Mental Freedom®: “Free your mind, open your heart and transform your life.”
Our minds are filled with rules, beliefs, values and other information we picked up as children, into adulthood and still today. Some of it serves us but much of it doesn’t. I have developed a system for freeing your mind so you can live the life you want to create instead of being a prisoner in a mind you unintentionally created that is holding you hostage. Responsibility, Trust and Appreciation are the trifecta of mental and emotional freedom.
100% Responsibility:
Nobody likes to be blamed for things; it never feels good. So, when we make a decision or take an action that doesn’t work out, we want to find someone else to blame—the opposite of claiming 100% responsibility for your behavior. There is also another way we shirk responsibility: Have you ever told yourself or others, “I don’t want to do that, but I have to”? This lie we tell ourselves creates a lot of our misery. Instead of leaning into that cop-out, realize and accept that, everything we do, we do because we want to—if we didn’t, we wouldn’t do it. You may be thinking of many things you do, or have done, that you didn’t want to do: This is the brain conditioning we need to free ourselves of. You are 100% responsible for everything you do, including those things you deliberately choose not to do. No one can force you to do anything—you are a fully autonomous individual.

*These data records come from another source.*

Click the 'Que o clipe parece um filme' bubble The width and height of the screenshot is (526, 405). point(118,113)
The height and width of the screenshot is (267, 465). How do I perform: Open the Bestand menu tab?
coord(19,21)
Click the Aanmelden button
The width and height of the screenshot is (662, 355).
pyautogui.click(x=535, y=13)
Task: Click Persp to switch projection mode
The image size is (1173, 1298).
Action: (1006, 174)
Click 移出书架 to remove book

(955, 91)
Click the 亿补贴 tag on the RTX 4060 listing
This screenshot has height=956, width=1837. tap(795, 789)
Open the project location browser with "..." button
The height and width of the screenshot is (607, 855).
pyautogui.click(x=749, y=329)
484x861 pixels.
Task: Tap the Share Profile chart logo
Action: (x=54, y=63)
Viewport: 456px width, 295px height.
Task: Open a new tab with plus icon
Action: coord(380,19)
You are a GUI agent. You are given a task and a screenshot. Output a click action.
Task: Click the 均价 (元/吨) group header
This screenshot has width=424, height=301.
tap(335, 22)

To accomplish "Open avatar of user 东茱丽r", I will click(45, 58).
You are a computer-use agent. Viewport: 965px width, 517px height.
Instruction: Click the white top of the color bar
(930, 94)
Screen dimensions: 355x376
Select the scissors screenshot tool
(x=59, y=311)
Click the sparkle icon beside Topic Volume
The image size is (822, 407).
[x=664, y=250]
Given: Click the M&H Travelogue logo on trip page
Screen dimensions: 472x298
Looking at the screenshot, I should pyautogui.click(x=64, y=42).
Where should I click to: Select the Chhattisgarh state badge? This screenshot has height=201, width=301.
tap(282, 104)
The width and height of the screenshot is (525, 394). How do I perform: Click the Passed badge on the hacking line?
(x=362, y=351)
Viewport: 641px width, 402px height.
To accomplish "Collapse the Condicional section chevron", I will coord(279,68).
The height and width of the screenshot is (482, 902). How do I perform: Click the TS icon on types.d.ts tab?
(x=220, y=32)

Let’s pretend someone has a gun to your head and tells you to do something you don’t want to do. You will likely choose to do it because you want to live. You can, of course, refuse and pay the consequences, but you will likely choose to comply. You may say, “I had no choice,” but that isn’t true. You could have said no and died. This is an extreme example, but it illustrates the point that you are 100% responsible for everything you do, and you do something because you want to.
The emotional freedom comes in when you get in touch with your why—why you want to do it. I want to do what the gunman says because I want to live. I want to pay my bills because I want heat in the winter and air conditioning in the summer. I work because I want to have a home to live in and a car to drive. I want to do something I may find difficult, annoying or unfair because of the benefits of doing so are worth it.
When you believe you are being forced to do things by outside forces, you create a lot of misery for yourself. Nothing can make you do something against your will. It may be unpleasant, but there will always be an internal reason or motivation for why you chose to do it. Accept that, own it and be willing to accept full responsibility for every action you choose—the good and the bad. This is the path to power and freedom. You are always in charge of your decisions, no one else.
The Unconditional Trust Challenge:
Trust is an interesting concept. I believe trust is especially important for relationships, but I speak of a different trust than most people do. When most people talk about trusting someone, what they really mean is they are trusting someone to be the person they want them to be. We all have a fantasy picture in our Quality World of what we want certain people to act like. When they match what we want, we say we trust them. If they disappoint the picture we have of them in our head, then we say we can’t trust them.
The path to freeing your mind is to stop trusting people to be who you want them to be and begin to trust people for who they have shown you they are, until they show you something different.
You can always trust everyone to do one thing in every circumstance without exception, and holding this trust will help you on your journey to mental freedom. You can trust that every single person on the planet is going to do what they believe is their best option in any situation to get what they want based on the information available to them. If you care about them, isn’t that what you’d want them to do? It’s also difficult to get angry at someone for doing the best they can to get what they want in a situation, right? I call this the Unconditional Trust Challenge.
When someone does something that interferes with what you were hoping they would do, then you have a decision to make about how you will respond, and you are 100% responsible for your response.
Appreciation for the G.L.O.W.:
In our lives, there will be circumstances we have zero control of or influence over. A lot of trauma falls into this category: natural disasters, accidents, deaths of loved ones, job loss, etc. You don’t ask for it, you don’t want it, and yet you got it anyway. What can you do? You basically have four choices: 1) You can stay miserable and frustrated over what’s happened that isn’t fair and you can’t change. 2) You can decide to tolerate it by stuffing your feelings elsewhere, creating physical and emotional turmoil for yourself. 3) You can accept it as something you don’t like, but yet it happened, so you decide to stop being angry, depressed, anxious or frustrated over it. Finally, 4) you can look for ways to find appreciation for it.
This may seem impossible, but when you recognize the balance in all things, you realize that your brain tricks you by directing your focus toward the painful parts of the experience. Our brains are hardwired for negativity to aid in our survival. This is great if we are in a life-threatening situation, but if we are in an emotionally challenging one, we need to look underneath the painful part to the benefits and advantages that the situation is affording us. I call this the G.L.O.W. You are looking for the gifts, lessons, opportunities and wisdom in the situation.
Practicing 100% Responsibility, the Unconditional Trust Challenge and Appreciation for the G.L.O.W. will be a journey that leads to increasing power and freedom over your mind, so your mind starts to work for you instead of against you. It will result in peace.